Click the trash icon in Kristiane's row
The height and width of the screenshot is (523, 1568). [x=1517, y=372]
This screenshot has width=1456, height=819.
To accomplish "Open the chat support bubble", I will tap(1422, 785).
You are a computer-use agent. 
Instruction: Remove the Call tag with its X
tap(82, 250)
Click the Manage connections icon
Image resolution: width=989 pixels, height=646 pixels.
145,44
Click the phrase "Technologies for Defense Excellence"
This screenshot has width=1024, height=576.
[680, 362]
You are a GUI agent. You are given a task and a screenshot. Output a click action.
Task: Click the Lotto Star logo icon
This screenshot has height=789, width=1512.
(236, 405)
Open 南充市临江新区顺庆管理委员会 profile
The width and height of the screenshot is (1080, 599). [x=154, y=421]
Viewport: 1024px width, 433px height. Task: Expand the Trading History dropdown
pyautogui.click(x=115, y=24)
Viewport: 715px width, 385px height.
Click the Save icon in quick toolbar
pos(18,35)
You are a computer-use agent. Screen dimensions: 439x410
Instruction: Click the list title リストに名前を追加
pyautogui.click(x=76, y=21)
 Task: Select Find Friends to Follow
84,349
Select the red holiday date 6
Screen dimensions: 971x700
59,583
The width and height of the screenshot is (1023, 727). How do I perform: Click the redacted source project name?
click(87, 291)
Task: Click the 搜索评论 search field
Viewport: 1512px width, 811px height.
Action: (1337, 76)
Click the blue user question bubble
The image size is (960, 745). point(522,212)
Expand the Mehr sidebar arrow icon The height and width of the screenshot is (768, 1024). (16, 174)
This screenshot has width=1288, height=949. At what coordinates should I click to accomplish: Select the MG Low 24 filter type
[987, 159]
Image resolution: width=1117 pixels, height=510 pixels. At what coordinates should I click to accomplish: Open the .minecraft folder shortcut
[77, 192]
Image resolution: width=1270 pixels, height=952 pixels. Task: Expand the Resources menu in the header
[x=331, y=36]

_What the exercise asks:_ Restate each record word for word.

_Solution to this problem:_
Click the trash icon in Kristiane's row
The height and width of the screenshot is (523, 1568). [x=1517, y=372]
This screenshot has width=1456, height=819.
To accomplish "Open the chat support bubble", I will tap(1422, 785).
You are a computer-use agent. 
Instruction: Remove the Call tag with its X
tap(82, 250)
Click the Manage connections icon
Image resolution: width=989 pixels, height=646 pixels.
145,44
Click the phrase "Technologies for Defense Excellence"
This screenshot has width=1024, height=576.
[680, 362]
You are a GUI agent. You are given a task and a screenshot. Output a click action.
Task: Click the Lotto Star logo icon
This screenshot has height=789, width=1512.
(236, 405)
Open 南充市临江新区顺庆管理委员会 profile
The width and height of the screenshot is (1080, 599). [x=154, y=421]
Viewport: 1024px width, 433px height. Task: Expand the Trading History dropdown
pyautogui.click(x=115, y=24)
Viewport: 715px width, 385px height.
Click the Save icon in quick toolbar
pos(18,35)
You are a computer-use agent. Screen dimensions: 439x410
Instruction: Click the list title リストに名前を追加
pyautogui.click(x=76, y=21)
 Task: Select Find Friends to Follow
84,349
Select the red holiday date 6
Screen dimensions: 971x700
59,583
The width and height of the screenshot is (1023, 727). How do I perform: Click the redacted source project name?
click(87, 291)
Task: Click the 搜索评论 search field
Viewport: 1512px width, 811px height.
Action: (1337, 76)
Click the blue user question bubble
The image size is (960, 745). point(522,212)
Expand the Mehr sidebar arrow icon The height and width of the screenshot is (768, 1024). (16, 174)
This screenshot has width=1288, height=949. At what coordinates should I click to accomplish: Select the MG Low 24 filter type
[987, 159]
Image resolution: width=1117 pixels, height=510 pixels. At what coordinates should I click to accomplish: Open the .minecraft folder shortcut
[77, 192]
Image resolution: width=1270 pixels, height=952 pixels. Task: Expand the Resources menu in the header
[x=331, y=36]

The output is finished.